The Commission’s figures for growth in the Eurozone and the EU in 2025 are revised upwards compared to the forecasts of last spring (from 0.9% and 1.1%, respectively). However, the Commission revises downwards its estimate for growth in Greece in 2025 compared to last spring (2.3%). For 2026, the forecast remains stable at 2.2%.

Inflation in Greece is expected to be 2.8% in 2025 and is projected to moderate to 2.3% in 2026 and 2.4% in 2027. In comparison, inflation in the Eurozone in 2025 is expected to be 2.1% and to moderate to 1.9% in 2026 and to 2% in 2026.

Unemployment in Greece in 2025 is at 9.3% and is expected to continue to decrease to 8.6% in 2026 and to 8.2% in 2027.

The fiscal surplus for Greece is expected to be 1.1% in 2025 and is projected to decrease to 0.3% in 2026 and to zero in 2027. In contrast, the Eurozone is recording a fiscal deficit of -3.2%, which is expected to reach -3.4% in 2027.

The public debt-to-GDP ratio in Greece is expected to decrease to 147.6% in 2025 and to further decrease, reaching 138% in 2027, thanks to strong nominal GDP growth and budget surpluses.

REPORT ON GREECE

In detail, the Commission’s report emphasizes that “the economy of Greece will continue to grow at a strong pace,” with projected growth of 2.1% in 2025 and 2.2% in 2026, supported by stable consumption and investments and through EU funds. Greece’s fiscal outlook remains favorable for the period 2025-27, with generally stable primary surpluses, despite tax cuts and social measures.

RESILIENCE DESPITE ADVERSE CONDITIONS

According to the Commission, the Greek economy “shows resilience despite adverse conditions.” In the first half of 2025, the economy of Greece grew by 2% year-on-year, mainly due to private consumption and tourism. Investments increased in the second quarter, particularly in construction and equipment. Overall, the economy is expected to maintain its growth momentum in the second half of 2025 and throughout 2026. Investment activity is expected to remain strong in 2025 and 2026, supported by double-digit growth in corporate loans and the implementation of the Recovery and Resilience Plan. Additionally, a new package of expansionary fiscal measures is expected to boost the growth of net wages and private consumption. Import demand is expected to remain strong, given the high import content of investments. Although a sharp impact is not expected, growth is projected to slow down after 2026 as the implementation of the RRP comes to an end.

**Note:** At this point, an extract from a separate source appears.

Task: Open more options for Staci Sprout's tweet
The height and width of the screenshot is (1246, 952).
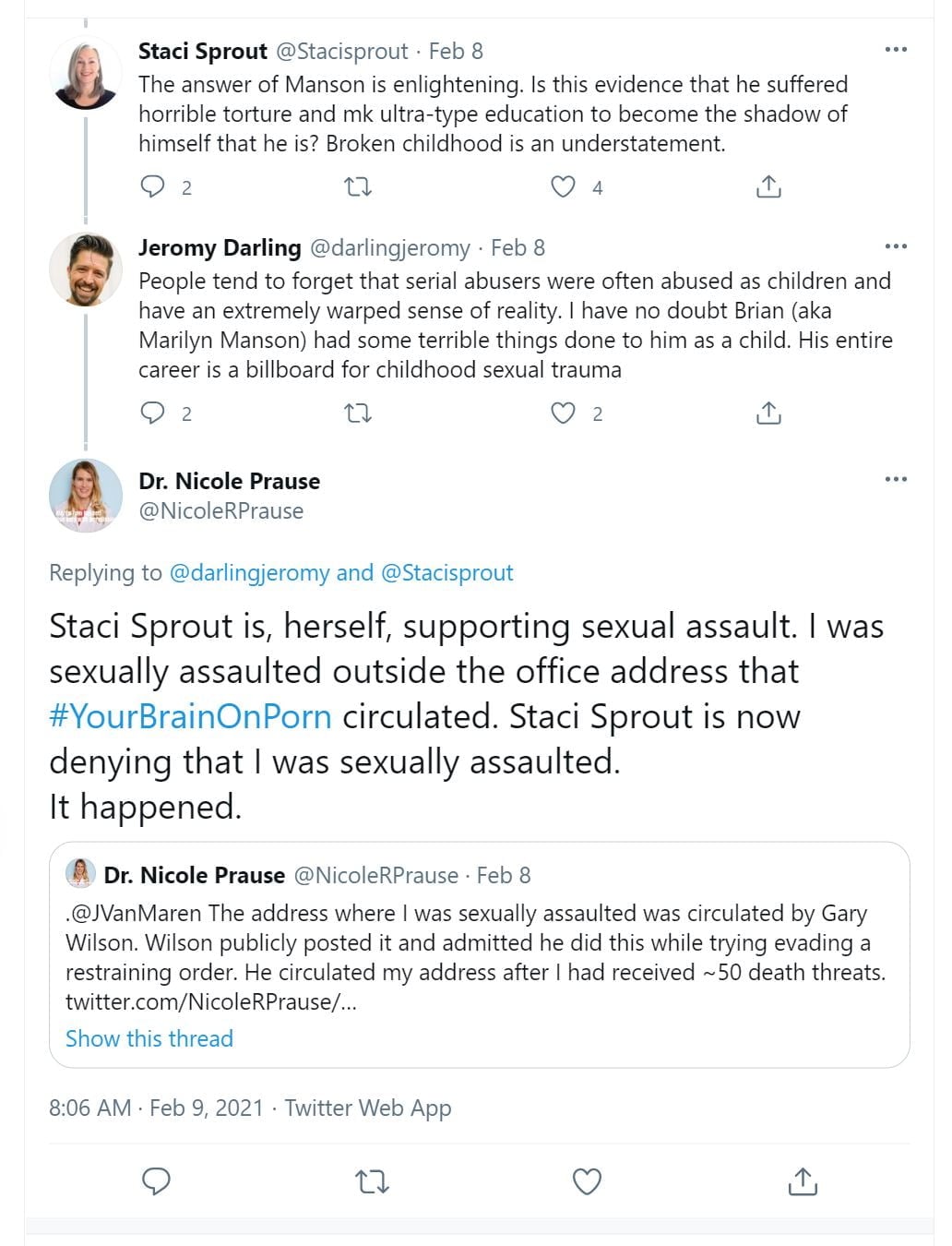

GDP growth is expected to be relatively stable, with rates of 2.1% in 2025 and 2.2% in 2026, before moderating to 1.7% in 2027. While the economy has so far shown resilience to external challenges, a prolonged increase in geopolitical or trade uncertainty and financing costs could significantly affect exports, particularly in the tourism sector, and investment activity.

LABOR MARKET

Regarding the labor market in Greece, the Commission’s report notes that it continues to improve, but challenges remain. The unemployment rate fell to 8.2% in October 2025, its lowest level since 2009, but remains above the EU average. After peaking in the second quarter of 2024, job vacancy rates have slightly decreased, although they still indicate a relatively tight labor market, particularly in the tourism and construction sectors. Employment is expected to continue to increase, albeit at a slower pace due to structural issues, such as the skills gap and low participation rates, particularly among women. Wages per employee are expected to accelerate, with an average annual growth rate of 3.6% during the forecast period, partly due to previous increases in minimum wages, reductions in social security contributions, and the recently announced reform of personal income tax.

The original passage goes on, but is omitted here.